COP27 is the 27th annual United Nations conference regarding climate change. Hosted in Sham el-Sheikh, Egypt, many political figures were involved in discussions regarding the actions that must be taken to protect our planet moving forward.
This is the third time Africa has hosted the infamous event. Given recent climate tragedies that have taken place within the country (such as extreme weather leading to mass famine), it was a time in which vulnerable countries took to the global stage. This brings attention to the growing climate disaster. Rwandan Premier Paul Kagawe and Egyptian President Abdel Fattah el-Sissi were in attendance.
Political Power: Who Was There?
Western powers were also present, including American President Joe Biden, and Scotland Prime Minister Nicola Sturgeon. The UK representatives were a less reliable appearance, as recently elected Prime Minister Rishi Sunak initially declared his absence from the conference. As well as the new King Charles III’s failure to attend, it seemed the UK would be absent until a sudden U-Turn brought Sunak to Egypt. A favorable choice given recent climate activists causing chaos in the UK.

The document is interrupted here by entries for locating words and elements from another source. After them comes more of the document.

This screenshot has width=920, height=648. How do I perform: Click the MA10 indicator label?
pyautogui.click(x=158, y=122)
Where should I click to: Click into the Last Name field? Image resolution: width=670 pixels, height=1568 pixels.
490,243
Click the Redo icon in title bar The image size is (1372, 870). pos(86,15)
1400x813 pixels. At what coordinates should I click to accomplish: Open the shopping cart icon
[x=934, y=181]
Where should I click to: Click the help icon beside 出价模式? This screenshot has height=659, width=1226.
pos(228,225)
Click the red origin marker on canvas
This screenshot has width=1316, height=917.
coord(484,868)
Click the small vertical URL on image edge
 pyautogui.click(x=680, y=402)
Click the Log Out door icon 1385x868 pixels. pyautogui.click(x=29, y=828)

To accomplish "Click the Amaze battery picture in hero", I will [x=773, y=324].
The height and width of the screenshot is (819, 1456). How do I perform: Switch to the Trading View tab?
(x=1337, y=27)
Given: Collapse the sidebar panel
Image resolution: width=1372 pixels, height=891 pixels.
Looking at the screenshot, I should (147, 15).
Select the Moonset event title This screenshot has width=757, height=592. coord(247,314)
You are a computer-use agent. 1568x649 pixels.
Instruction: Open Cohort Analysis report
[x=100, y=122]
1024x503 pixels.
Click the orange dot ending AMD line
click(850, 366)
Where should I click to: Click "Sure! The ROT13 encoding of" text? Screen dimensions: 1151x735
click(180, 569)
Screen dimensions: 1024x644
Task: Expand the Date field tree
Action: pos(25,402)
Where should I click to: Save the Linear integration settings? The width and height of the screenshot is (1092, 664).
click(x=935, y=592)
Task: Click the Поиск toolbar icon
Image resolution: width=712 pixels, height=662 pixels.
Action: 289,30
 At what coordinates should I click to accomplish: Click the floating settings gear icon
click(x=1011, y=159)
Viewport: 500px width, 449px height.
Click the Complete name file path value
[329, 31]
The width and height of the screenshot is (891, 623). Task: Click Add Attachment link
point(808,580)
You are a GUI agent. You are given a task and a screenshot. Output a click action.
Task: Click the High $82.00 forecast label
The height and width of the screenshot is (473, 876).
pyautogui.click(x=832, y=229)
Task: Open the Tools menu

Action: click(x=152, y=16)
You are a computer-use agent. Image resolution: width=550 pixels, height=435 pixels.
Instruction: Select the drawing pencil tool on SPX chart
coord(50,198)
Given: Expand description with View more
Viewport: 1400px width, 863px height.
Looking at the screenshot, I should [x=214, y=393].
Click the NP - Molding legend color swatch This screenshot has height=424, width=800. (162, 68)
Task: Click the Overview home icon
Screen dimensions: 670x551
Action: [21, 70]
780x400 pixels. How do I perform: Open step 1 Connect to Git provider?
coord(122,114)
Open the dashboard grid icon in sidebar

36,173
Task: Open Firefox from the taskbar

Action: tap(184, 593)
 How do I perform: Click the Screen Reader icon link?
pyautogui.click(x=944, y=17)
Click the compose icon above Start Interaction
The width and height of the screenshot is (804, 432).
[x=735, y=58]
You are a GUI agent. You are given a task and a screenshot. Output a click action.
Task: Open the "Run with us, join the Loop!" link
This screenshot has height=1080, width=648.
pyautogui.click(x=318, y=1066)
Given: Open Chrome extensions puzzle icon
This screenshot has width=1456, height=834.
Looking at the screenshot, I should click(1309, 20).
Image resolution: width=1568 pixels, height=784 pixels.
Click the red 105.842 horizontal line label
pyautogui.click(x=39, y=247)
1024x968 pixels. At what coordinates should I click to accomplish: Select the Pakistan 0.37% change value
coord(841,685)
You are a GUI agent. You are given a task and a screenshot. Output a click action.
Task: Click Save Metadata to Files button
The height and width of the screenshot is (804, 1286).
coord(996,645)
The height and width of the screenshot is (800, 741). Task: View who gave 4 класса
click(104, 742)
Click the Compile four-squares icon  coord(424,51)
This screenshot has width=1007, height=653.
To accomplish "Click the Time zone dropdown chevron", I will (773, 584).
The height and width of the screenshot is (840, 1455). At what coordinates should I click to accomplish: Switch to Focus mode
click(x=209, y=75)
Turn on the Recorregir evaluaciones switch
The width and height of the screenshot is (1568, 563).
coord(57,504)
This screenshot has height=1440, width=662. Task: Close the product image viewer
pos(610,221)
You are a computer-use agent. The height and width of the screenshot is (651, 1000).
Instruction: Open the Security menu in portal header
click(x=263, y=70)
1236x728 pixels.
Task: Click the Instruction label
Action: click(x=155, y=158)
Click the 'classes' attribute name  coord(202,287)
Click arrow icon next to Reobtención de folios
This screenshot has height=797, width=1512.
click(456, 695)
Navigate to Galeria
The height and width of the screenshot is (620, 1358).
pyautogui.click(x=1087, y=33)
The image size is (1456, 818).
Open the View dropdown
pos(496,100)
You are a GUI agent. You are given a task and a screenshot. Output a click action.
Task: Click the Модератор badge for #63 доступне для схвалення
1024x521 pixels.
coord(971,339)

Young People Finally In the Conversation.
Young people also made their collective debut, as The Children and Youth Pavilion attended Sharm el-Sheikh with the hope of implementing ideas of the current youth into plans to protect their future through climate change. This is seen as a big step forward for young people making a difference. This recognition of the importance of young people in climate change is a breakthrough in the advancement of climate laws. YOUNGO (The Official Youth Constituency of the UNFCCC) was officially represented, marking a significant leap forward.
Loss and Damages- COP27: A landmark in history as a plan is made to fund damages created through climate change to vulnerable countries. This funding is said to be paid by other wealthier countries, with the EU, Germany, and Scotland amongst those that have pledged to contribute to this funding. Other countries such as China have failed to commit to participation in the funding.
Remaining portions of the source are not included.